Now I think back to those moments, sitting under the wall in complete confusion, because I didn’t know what to do: to stay there in the silence or to go back to the car, switch on the music and drive back home! When I was twenty these things didn’t happen to me! The days were like hours, nothing was too hard for me… I must be getting older!
But the days ended positively, slowly but steadily I solved what had seemed impossible at the beginning. And also Hari at the phone told me the same things. Therefore for the weekend we agree to try to link all the pitches, but the weather forecast isn’t good and I give up psychologically, I decide not to go and to wait a few more days. On Sunday I get a message from Hari, who has managed to redpoint the entire route in one day… Hari pushes me: he will take a day off to come to belay me on the route: I really have to finish it.
I took a few rest days and then it happened like for the other routes, that physiological switch went on…. Wake up at four in the morning, loud music, the usual four-hour drive, and I meet Hari at the parking lot. I congratulate him for the ascent, but he answers me: “Yes thanks! But now is your day!”
During the two-hour walk he tells me about his ascent and we discuss the moves. Then later in the morning I start with the first pitch, to be faster Hari follows with jumars.
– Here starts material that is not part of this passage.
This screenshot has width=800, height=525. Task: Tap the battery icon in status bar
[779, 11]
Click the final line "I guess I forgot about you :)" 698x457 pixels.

On the hardest pitch Hari climbs before me, to mark with chalk all the pockets to be used with hands and feet. Without these marks it would have been much more difficult to find the footholds, but the problem is that the daily thunderstorms washed the chalk away all the times, and to take the wrong hold was unforgiving.
I felt it, that it was the right day, and like a wonder I fire all moves first try. At the end of the 8b+ pitch I slightly sigh, also if “You tell about the dead at the end of the battle”. A 7c was still left, not too hard, but I really didn’t remember it, and then I asked Hari to precede me again to mark the holds… We forgot that being taller than me he used a lower foothold, and when I arrived in the middle of the move with the wrong foot I couldn’t avoid a fall. It seems incredible, it’s only 7c, but if you chose the wrong sequence you can’t go back!
I return to the belay very angry. I start again, and without hesitating, I reach the next belay. The eleventh and last pitch, 7a+, was left, that I dumbly had never tried, because of the ridiculous grade, compared with the rest. A mistake: it would have been better to know it…. You should never underestimate something! Anyway, with the beta from Hari, I reach also the last belay! And as we say in Trieste: “Also this has been done!”
It’s a route of great satisfaction! And it surely one of the world’s best ones, of this kind. Thanks to Thomas Huber for this masterpiece.